Source document:
## Start

Wearing Perfume: Different Ways of Testing


Post by Tina G



I’d like to talk a bit about how fragrance application can have a pronounced effect on how it presents on your skin. It is one of the reasons that it is usually worthwhile to test a fragrance a few times to get to “know” it before making judgement calls.

Wearing Perfume: Different Ways of Testing

Burlesque by Maria Candida Gentile 2015

Burlesque Maria Candida Gentile FragranticaFragrantica

Fragrantica gives these featured accords:
Top: Blood orange
Heart: Iris pallida, rose
Base: Incense, patchouli

Maria Candida Gentile – Burlesque is a case in point. It was put onto my fragrance radar by Tara from A Bottled Rose, and it sounded like my kind of thing, so a sample was ordered.

On my first two spritzes I held the nozzle close to my arm with a heavy application. And the results were horrifying. All I got was an insipid limp wet patchouli with a hint of smoke in the background. I quite like patch, but there was nothing nice about what I was smelling. It was less ‘Burlesque’ and more ‘fetid water nymph’. One of my written notes was “try a lighter spray”. So I did.

## End

Work to complete:
(a) In the perfume-testing post, which base accords does Fragrantica list for Burlesque?
(b) Continue the perfume-testing post from its last sentence.

Data lines:
## Start

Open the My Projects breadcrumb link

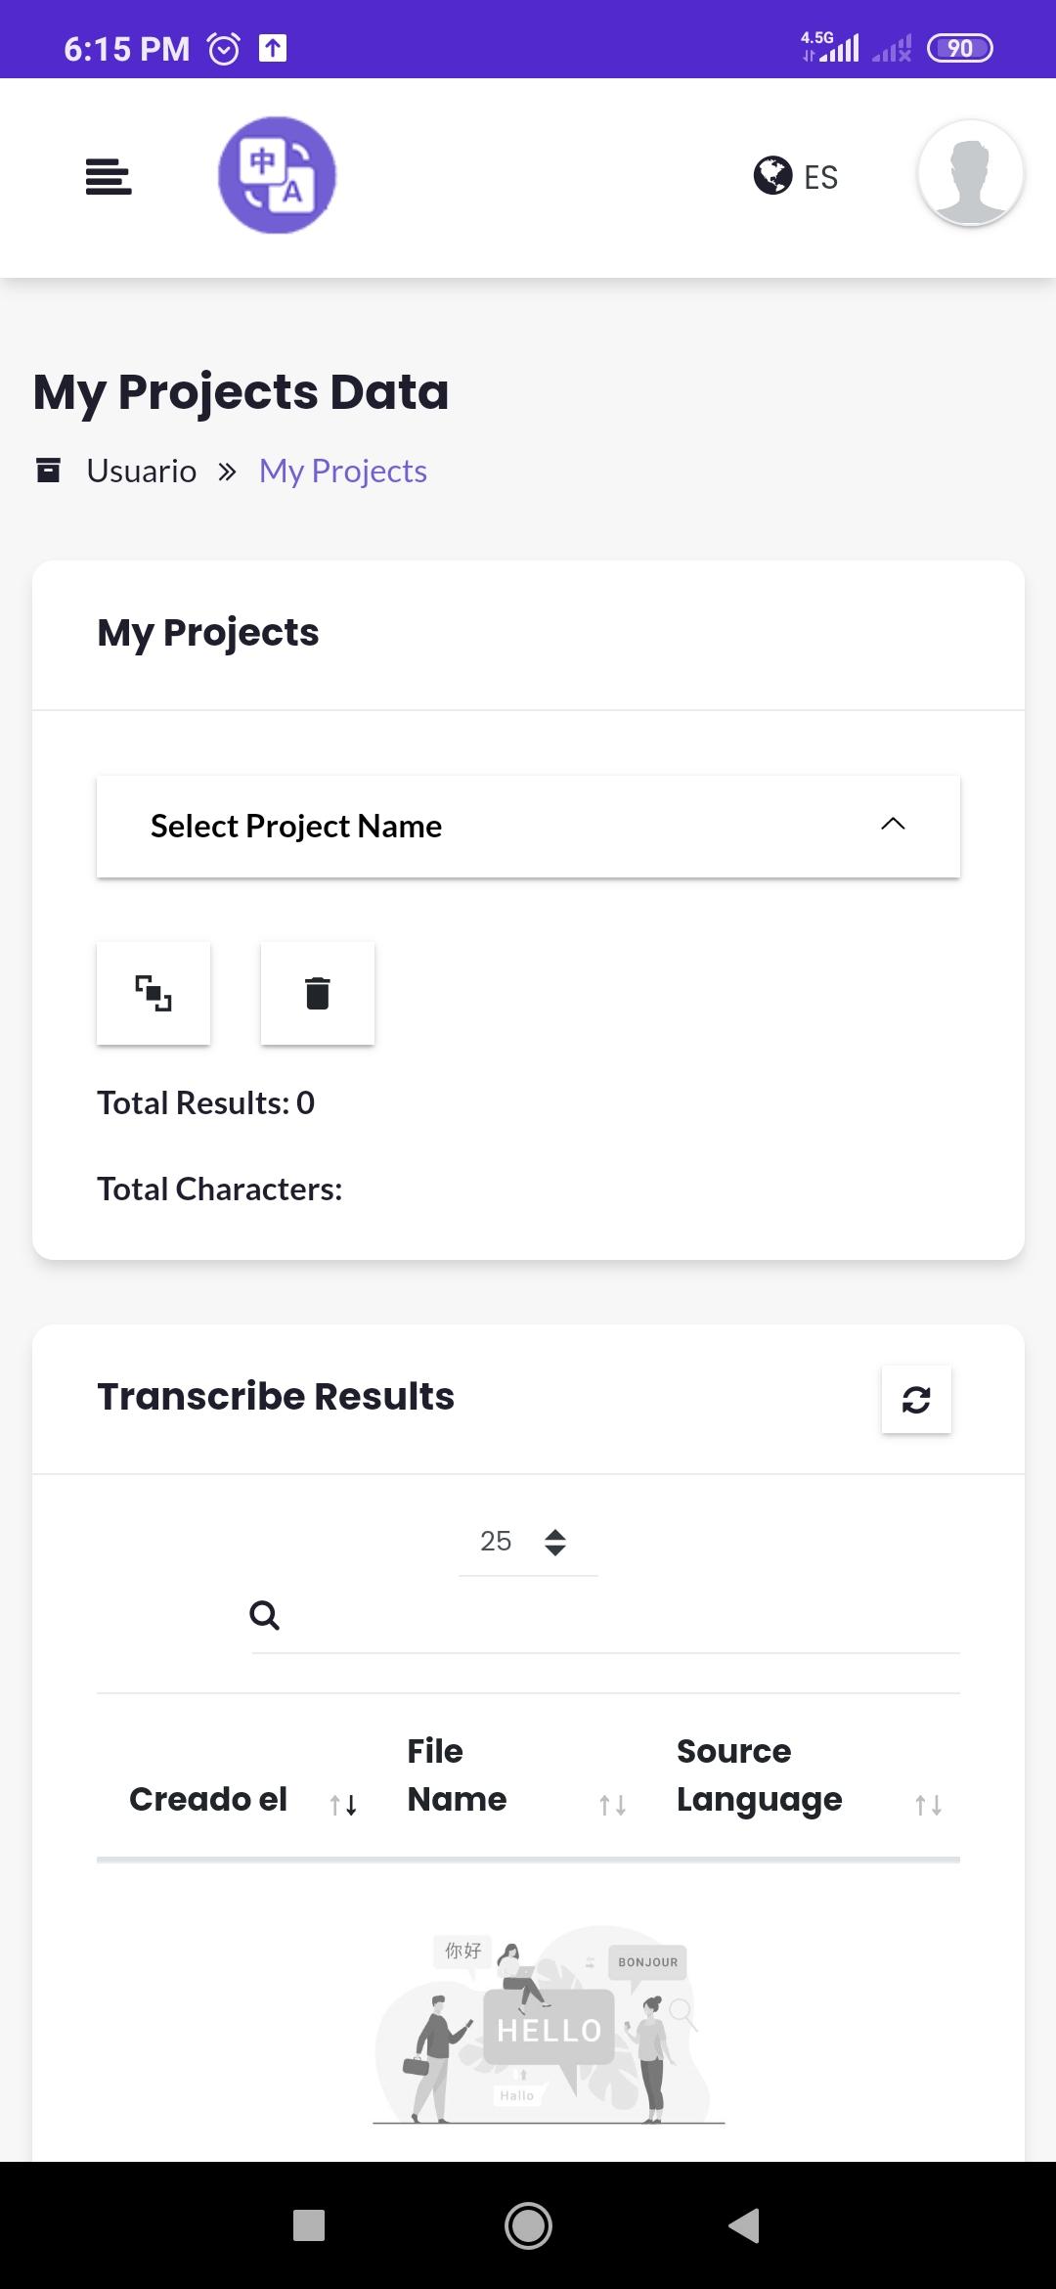point(343,471)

## End

Expected outputs:
(a) Incense and patchouli.

(b)
A gentle swish of a spritz at a distance, and wafting my arm through the residual aerated fragrance was a totally different result. At once I could smell a warm rounded orange, which was totally absent previously, and it came through with a fab sexy powdery iris and sweet pink rose. That brought a smile and a nod – so that is what this fragrance is all about! It was balanced very differently, warm and inviting with the patchouli grounding it instead of swamping (good word, actually…) and the pale smokiness bringing an interesting dimension to the whole picture. Really gorgeous and very wearable.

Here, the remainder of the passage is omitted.